### EXERCISE REQUIREMENTS
For the entries below, work out how many lines contain the string "width" and write only the number.

### PROVIDED ENTRIES

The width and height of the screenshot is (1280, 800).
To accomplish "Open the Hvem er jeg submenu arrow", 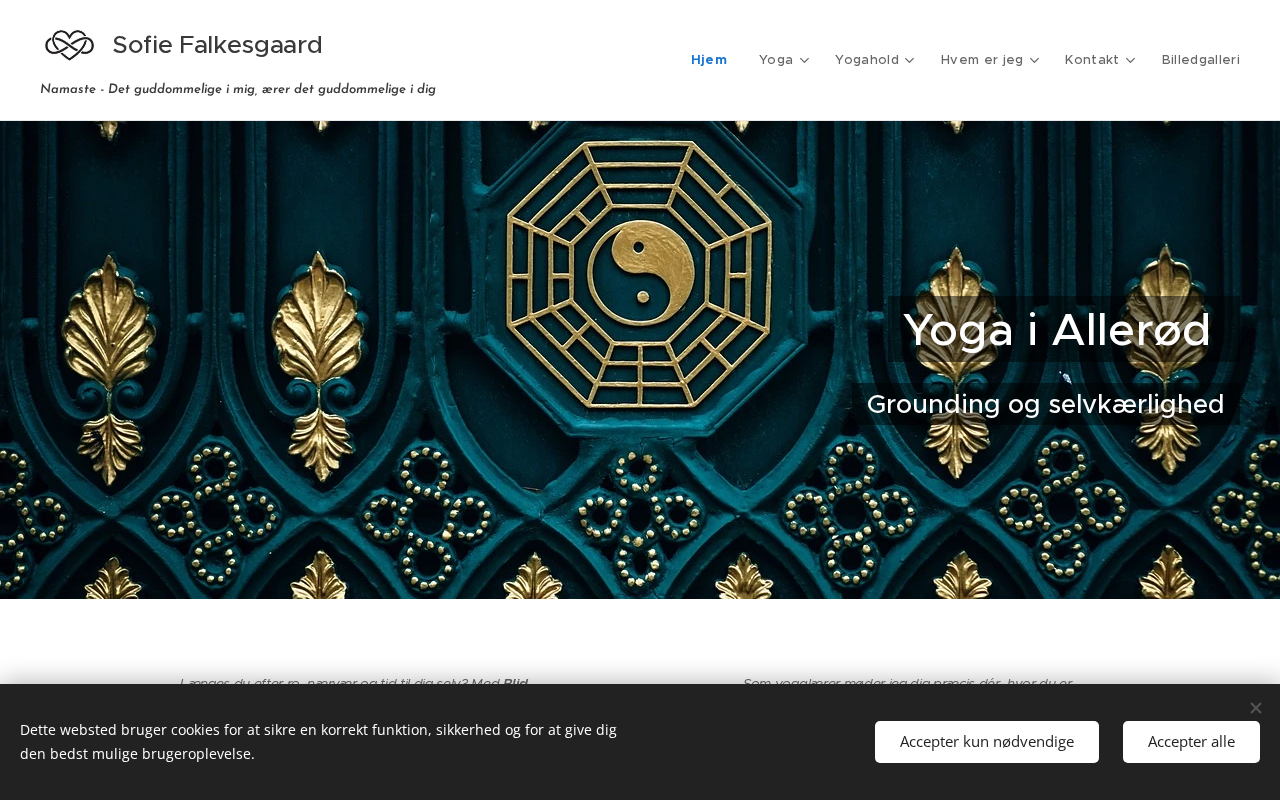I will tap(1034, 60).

--

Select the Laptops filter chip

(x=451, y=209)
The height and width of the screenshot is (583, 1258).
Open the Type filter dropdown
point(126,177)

### EXERCISE SOLUTION
2